Praticantes de religiões de matrizes africanas sofrem mais um episódio de intolerância religiosa no estado. Desta vez o fato se deu no terreiro de candomblé Logun Edé, bairro Juca Rosa, na zona norte de Eunápolis, sul da Bahia. De acordo os filhos e filhas do santo do templo, o terreiro foi alvo de intolerância religiosa em duas ocasiões, no último domingo (13) e segunda-feira (14).

Em um vídeo que circula nas redes sociais, publicado por Wilver Moreira, é possível ver parte do terreiro destruído. A destruição, que aconteceu no dia de ontem, foi o segundo ataque sofrido pela casa e é atribuído a membros da igreja Assembleia de Deus. “Filho de Santo nenhum anda na porta de igreja fazendo qualquer tipo de protesto porque acreditamos na liberdade religiosa. Acreditamos que qualquer pessoa tem direito a professar sua fé seja ela qual for. Intolerância religiosa é um crime”, diz o jovem no vídeo, ao mostrar tijolos no chão em frente ao terreiro. 

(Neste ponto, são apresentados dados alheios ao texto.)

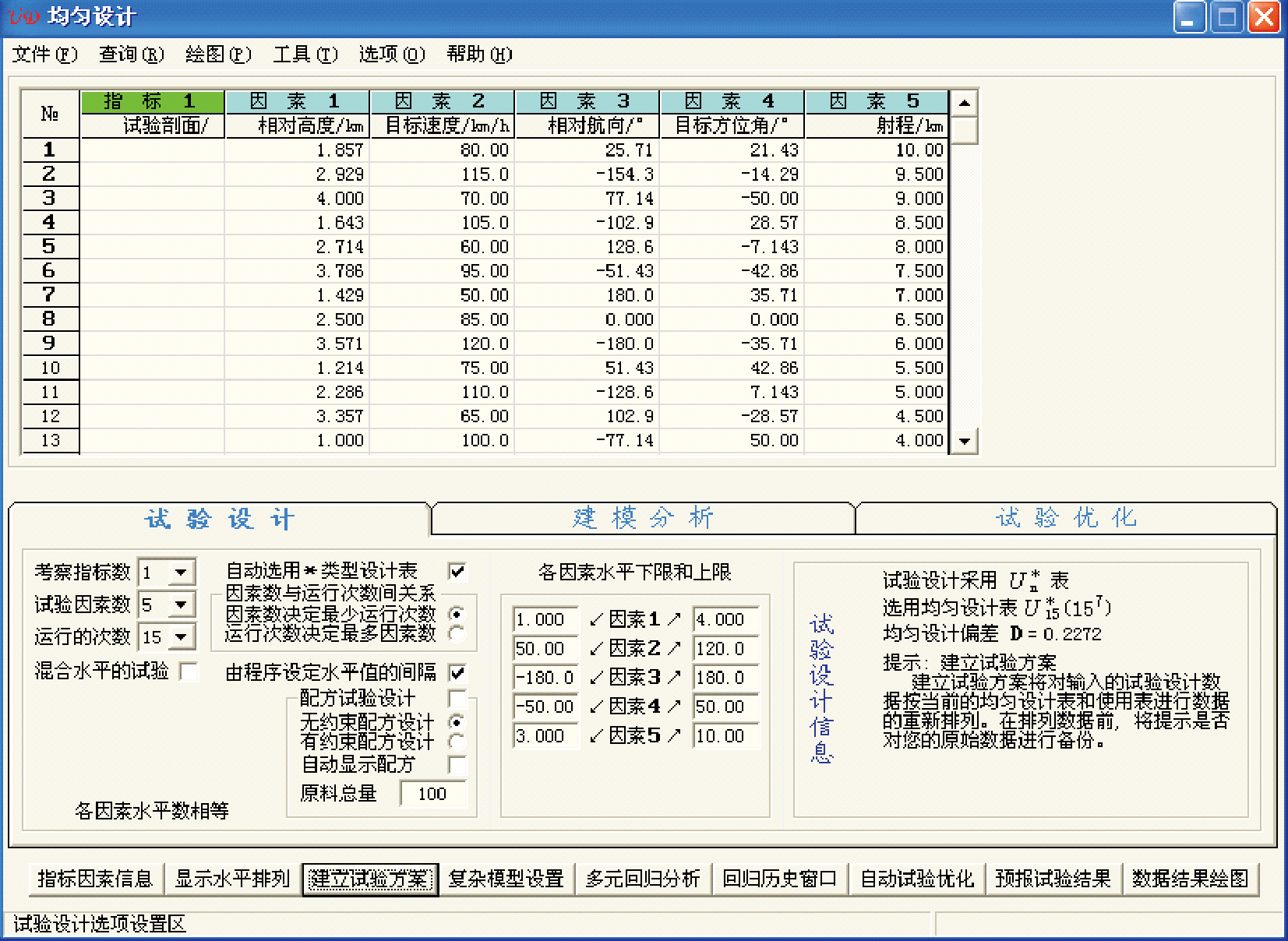Enable 混合水平的试验 checkbox
This screenshot has width=1288, height=941.
[x=189, y=671]
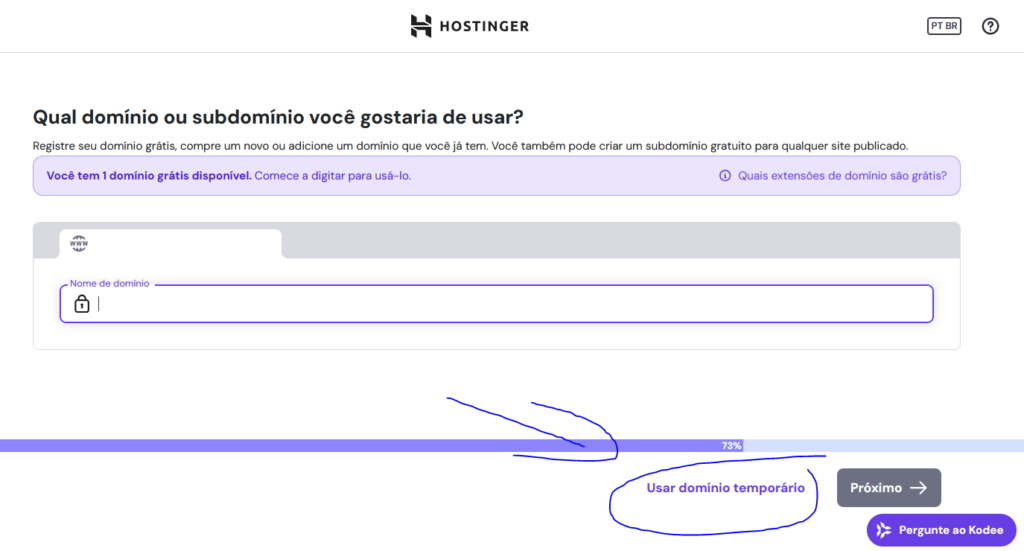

Representantes do terreiro já registraram boletins de ocorrência sobre os dois ataques. Em nota, a  Polícia Civil confirmou o registro de um boletim. “Foi registrada na Delegacia Territorial de Eunápolis, na tarde de domingo (13), uma ocorrência de lesão corporal em frente a um terreiro de candomblé. De acordo com a comunicação feita à Polícia Civil, naquele dia, cerca de 20 fiéis de uma igreja evangélica se reuniram em frente ao local e proferiram ofensas à proprietária do templo da religião de matriz africana, que, ao rebater os impropérios, acabou agredida – assim como mais duas vítimas” detalha a nota da Polícia Civil, que ainda acrescenta que o caso está sendo devidamente investigado.